The solution to this was found almost instantly by searching the kernel error message. I just had to copy this random firmware file to /usr/lib/firmware/brcm/.

Fix the broken audio

The sound card on this machine is called bytcr-rt5651, and it was a huge pain in the ass to fix. First off, I just refused to use PulseAudio for quite some time. I’m not entirely sure what my motives were, but I just accepted having no sound at all. Why it didn’t work with just bare ALSA is a whole other question. When I decided that there’s actually nothing wrong with PulseAudio, the problems didn’t end and it took me some time to find this set of files and apply it properly. One problem was that some UCM files were already included by default, but they were less correct than the ones in the set.

But that fixed only the software problems, and the hardware problems were much more ridiculous. The 4.5 mm audio jack on this machine acts as a headphone jack and a microphone jack at the same time. Literally at the same. Plugging the headphones there almost made me shit my pants the first time as I heard my own movement sounds amplified. But before I even thought of plugging the headphones directly, I used a female-to-male jack adapter, which I didn’t even realize was dead. How stupid could I be to not check it for such a long time. In any case, I just found another one and plugged my headphones with it.
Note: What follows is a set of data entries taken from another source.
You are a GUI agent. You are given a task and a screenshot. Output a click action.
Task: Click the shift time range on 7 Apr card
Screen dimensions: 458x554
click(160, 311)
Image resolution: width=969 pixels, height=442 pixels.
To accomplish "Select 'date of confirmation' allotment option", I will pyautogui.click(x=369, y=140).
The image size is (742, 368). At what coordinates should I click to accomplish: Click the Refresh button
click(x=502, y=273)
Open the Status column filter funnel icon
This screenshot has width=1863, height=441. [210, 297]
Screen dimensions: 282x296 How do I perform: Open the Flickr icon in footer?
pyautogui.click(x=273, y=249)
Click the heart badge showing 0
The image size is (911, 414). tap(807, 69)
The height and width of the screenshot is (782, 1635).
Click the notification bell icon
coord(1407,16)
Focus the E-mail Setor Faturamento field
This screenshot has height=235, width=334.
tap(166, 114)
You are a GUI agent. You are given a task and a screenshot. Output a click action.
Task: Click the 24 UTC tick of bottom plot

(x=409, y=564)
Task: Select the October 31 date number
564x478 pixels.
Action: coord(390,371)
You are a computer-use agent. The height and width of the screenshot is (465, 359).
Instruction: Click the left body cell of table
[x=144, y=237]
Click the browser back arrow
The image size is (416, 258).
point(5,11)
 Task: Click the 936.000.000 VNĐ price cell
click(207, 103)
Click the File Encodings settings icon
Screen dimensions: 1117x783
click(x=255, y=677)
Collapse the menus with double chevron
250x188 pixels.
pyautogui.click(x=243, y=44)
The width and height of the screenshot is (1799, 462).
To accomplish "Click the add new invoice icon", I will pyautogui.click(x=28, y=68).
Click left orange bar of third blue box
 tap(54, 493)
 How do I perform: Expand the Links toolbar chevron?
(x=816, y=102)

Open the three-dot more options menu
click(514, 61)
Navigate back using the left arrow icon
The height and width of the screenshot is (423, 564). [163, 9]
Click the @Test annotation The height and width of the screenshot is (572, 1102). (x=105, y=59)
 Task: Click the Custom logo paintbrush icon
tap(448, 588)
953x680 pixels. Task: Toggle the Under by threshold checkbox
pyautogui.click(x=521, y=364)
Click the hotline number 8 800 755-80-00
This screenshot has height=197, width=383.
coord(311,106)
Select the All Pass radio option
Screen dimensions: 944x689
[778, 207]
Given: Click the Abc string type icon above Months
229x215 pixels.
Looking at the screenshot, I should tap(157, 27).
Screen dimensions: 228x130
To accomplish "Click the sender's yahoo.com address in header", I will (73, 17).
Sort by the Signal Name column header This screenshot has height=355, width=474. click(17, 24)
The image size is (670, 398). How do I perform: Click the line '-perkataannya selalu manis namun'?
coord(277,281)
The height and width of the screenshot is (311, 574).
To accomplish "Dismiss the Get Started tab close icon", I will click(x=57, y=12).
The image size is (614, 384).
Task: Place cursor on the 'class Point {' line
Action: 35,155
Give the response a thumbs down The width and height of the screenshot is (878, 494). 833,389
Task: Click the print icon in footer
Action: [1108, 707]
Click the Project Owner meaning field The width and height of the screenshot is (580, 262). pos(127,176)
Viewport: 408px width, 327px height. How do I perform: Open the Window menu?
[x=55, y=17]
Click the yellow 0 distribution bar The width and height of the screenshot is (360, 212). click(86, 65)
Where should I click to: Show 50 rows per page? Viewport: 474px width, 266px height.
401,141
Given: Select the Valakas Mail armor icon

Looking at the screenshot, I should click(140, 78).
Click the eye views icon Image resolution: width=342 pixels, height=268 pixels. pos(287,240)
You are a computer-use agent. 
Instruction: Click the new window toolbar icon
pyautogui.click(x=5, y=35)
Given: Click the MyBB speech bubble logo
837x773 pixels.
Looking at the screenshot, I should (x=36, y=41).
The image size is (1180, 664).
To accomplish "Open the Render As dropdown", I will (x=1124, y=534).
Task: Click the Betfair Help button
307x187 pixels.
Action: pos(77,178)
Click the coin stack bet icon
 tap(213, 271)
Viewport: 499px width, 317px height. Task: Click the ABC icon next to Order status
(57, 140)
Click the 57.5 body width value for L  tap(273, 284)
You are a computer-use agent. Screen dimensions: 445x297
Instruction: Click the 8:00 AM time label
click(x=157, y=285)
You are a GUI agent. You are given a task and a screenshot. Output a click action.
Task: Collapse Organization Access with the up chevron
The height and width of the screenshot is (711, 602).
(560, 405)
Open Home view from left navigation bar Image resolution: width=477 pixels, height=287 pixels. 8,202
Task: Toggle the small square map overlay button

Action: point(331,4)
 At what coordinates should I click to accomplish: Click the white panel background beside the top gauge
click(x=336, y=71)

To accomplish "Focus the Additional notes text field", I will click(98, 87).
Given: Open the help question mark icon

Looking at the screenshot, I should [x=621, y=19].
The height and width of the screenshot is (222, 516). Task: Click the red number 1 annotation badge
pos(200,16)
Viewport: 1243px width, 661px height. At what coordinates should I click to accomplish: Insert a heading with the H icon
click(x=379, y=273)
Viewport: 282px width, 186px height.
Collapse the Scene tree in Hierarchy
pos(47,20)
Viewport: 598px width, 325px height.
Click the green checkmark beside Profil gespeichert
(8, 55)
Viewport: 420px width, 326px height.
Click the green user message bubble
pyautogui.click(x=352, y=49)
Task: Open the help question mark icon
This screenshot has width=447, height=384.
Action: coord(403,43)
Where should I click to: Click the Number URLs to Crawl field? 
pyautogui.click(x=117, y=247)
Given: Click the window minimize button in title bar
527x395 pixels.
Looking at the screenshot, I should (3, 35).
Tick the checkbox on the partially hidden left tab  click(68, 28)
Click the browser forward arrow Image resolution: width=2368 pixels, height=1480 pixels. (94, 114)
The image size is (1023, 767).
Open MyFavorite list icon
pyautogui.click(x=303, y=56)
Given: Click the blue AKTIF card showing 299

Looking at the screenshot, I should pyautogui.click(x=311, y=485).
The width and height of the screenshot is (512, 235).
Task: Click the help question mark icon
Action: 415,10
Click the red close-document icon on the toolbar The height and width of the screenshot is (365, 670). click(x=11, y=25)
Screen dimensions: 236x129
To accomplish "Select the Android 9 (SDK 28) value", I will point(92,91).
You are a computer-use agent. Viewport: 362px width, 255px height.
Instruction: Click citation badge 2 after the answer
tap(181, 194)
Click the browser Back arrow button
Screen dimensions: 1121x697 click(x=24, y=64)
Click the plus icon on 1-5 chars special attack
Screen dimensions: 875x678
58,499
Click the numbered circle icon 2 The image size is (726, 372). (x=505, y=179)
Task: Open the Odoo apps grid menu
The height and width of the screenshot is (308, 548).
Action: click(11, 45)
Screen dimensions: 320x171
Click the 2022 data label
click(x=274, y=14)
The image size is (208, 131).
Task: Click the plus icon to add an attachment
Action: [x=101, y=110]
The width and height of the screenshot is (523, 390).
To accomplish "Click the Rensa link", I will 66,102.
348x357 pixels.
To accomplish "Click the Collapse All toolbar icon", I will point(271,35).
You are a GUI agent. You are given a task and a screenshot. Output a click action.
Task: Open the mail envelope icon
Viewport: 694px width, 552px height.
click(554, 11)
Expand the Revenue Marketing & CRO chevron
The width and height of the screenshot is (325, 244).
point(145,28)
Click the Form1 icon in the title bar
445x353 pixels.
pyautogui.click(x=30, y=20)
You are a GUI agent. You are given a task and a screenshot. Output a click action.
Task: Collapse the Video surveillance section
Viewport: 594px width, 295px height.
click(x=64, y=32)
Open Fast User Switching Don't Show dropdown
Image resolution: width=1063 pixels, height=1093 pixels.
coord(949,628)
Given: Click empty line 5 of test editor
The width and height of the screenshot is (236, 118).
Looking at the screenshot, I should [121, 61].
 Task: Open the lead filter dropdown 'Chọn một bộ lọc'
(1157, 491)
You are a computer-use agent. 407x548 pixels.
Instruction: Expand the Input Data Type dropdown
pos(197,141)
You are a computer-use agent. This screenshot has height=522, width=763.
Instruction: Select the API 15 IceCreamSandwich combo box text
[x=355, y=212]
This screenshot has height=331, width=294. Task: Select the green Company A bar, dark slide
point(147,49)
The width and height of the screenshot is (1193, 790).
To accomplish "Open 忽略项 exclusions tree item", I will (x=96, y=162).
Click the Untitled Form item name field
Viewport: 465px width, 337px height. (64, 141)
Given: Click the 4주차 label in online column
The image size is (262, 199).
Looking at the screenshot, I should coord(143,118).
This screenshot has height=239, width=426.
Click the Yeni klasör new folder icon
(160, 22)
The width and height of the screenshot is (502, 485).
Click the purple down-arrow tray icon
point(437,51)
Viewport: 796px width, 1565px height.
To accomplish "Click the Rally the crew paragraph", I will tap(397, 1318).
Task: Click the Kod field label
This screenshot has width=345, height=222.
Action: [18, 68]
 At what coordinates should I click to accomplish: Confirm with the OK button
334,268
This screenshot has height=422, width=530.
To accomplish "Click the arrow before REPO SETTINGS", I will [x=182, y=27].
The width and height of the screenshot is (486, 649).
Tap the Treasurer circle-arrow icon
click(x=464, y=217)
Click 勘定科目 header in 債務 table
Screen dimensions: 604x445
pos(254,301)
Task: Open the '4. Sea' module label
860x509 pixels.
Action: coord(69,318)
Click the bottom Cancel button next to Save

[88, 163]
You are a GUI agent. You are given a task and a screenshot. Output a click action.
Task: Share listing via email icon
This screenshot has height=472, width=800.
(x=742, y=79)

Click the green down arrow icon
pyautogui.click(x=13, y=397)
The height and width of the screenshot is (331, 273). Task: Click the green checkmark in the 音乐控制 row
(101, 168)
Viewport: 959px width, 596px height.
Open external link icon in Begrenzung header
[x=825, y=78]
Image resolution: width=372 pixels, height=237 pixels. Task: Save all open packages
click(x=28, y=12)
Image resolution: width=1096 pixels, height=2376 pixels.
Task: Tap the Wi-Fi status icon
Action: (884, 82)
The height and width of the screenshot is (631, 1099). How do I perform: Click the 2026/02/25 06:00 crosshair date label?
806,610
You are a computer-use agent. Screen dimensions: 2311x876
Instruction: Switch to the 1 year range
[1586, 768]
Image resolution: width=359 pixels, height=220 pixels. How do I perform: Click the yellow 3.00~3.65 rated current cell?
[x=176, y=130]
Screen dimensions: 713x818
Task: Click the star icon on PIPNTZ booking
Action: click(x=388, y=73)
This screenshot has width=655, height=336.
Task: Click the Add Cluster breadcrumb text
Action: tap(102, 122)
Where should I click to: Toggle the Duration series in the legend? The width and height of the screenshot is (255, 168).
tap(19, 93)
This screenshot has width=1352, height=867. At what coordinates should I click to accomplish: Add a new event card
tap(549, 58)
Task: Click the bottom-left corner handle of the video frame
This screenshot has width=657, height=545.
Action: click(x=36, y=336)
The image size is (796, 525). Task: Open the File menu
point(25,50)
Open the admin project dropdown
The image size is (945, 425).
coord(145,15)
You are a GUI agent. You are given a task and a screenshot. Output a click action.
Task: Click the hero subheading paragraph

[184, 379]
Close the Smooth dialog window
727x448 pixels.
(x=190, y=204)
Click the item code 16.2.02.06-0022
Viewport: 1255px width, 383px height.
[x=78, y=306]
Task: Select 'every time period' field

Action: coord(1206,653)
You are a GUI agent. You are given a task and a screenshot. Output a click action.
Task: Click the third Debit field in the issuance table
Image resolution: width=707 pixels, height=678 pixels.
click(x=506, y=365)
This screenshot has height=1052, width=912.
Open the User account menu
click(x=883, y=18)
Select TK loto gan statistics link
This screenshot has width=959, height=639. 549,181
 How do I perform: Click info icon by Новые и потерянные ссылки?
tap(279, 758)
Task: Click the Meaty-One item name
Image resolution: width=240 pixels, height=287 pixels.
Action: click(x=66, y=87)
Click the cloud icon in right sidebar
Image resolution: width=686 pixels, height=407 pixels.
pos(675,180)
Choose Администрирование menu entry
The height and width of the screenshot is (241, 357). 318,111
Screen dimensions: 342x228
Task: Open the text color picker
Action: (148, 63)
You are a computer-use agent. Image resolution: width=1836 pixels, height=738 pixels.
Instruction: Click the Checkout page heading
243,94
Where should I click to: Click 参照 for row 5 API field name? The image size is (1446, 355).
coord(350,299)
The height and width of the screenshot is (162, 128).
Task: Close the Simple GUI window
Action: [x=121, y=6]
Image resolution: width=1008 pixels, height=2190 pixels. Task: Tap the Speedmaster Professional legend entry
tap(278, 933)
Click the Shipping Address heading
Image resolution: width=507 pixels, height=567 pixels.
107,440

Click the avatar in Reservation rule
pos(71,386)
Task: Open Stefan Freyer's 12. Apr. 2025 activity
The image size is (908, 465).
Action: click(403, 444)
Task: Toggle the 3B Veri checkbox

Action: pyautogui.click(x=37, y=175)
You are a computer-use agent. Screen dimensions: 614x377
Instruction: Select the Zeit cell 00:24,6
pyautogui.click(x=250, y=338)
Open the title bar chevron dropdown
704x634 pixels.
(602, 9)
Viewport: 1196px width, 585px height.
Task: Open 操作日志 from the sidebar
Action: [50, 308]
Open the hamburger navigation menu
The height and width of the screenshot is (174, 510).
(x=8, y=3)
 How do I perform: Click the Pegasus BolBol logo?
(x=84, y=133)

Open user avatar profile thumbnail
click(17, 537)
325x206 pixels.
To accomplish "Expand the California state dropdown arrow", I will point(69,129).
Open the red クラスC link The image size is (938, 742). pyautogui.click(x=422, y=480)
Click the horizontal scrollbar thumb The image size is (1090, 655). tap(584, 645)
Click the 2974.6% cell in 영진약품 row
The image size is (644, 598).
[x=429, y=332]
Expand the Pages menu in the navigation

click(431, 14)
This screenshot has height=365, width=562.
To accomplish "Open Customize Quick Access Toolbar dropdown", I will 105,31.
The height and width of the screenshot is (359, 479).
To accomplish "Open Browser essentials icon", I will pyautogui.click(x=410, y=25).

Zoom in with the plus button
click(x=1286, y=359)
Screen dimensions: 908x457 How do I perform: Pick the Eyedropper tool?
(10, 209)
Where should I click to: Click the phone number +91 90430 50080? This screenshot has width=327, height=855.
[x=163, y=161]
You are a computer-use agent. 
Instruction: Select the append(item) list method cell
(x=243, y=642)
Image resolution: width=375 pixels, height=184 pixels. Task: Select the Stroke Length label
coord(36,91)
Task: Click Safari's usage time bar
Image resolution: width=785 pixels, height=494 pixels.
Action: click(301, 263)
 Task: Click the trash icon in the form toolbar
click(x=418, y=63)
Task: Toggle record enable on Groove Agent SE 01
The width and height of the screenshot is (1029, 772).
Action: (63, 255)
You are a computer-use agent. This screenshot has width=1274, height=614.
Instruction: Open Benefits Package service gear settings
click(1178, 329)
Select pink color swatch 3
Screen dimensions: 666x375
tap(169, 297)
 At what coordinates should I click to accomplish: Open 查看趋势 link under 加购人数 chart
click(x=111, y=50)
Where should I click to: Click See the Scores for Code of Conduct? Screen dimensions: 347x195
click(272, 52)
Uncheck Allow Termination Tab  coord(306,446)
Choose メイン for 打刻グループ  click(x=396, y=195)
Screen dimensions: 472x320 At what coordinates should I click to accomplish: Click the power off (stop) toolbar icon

But then my headphones died. The only options available were the full-blown speakers and the Bluetooth headphones. The first option wasn’t actually an option because the machine doesn’t have enough horsepower to power them, so I went for the second one and failed. Bluetooth is supported by this machine and I could even detect the headphones and connect them, but no audio played whatever I tried. I didn’t have much time to do anything with it, so I gave up for some time and had no sound once again.

After some time, I suddenly remembered that I had another, very big compared to the machine itself, speakers with amplification. The idea looked kinda silly because the speakers are literally, like, ten times the volume of the PC, and my setup was already fucked up through the roof, so introducing another cable didn’t sound too great. I didn’t have much choice, so I went for it in any case, and everything’s been (mostly) okay since.

(Mostly) fix the C-State transition freeze

Intel Atom x5-Z8350 used on this machine, in addition to being a slow piece of shit and having graphical problems, is vulnerable to freezing on certain C-State transitions (see this bug report). And it seems like other operating systems like Windows are also affected by this, but I couldn’t test that because I didn’t use Windows on this machine for longer than 10 minutes.

The most common solution for this kind of problem is to use this script, but it doesn’t work. Adding intel_idle.max_cstate=1 to the kernel boot parameters also doesn’t help, but adding intel_idle.max_cstate=0 (which disables intel_idle as a whole and switches to acpi_idle) appears to work. It seems like it doesn’t completely eliminate freezing, but it happens less often, and permanent freezing almost doesn’t happen. Overall, this issue is not solved yet, and I’m still looking for updates.

Conclusion

I hugely fucked up by buying this computer, and I hope you won’t repeat my mistakes. Everything, however, is not that bad after all because of the incredible work of the developers of the Linux kernel, wl-roots, GTK, Firefox, and others, and things are probably going to get even better. I’m still going to use this machine for some time, but I will choose my next one more carefully.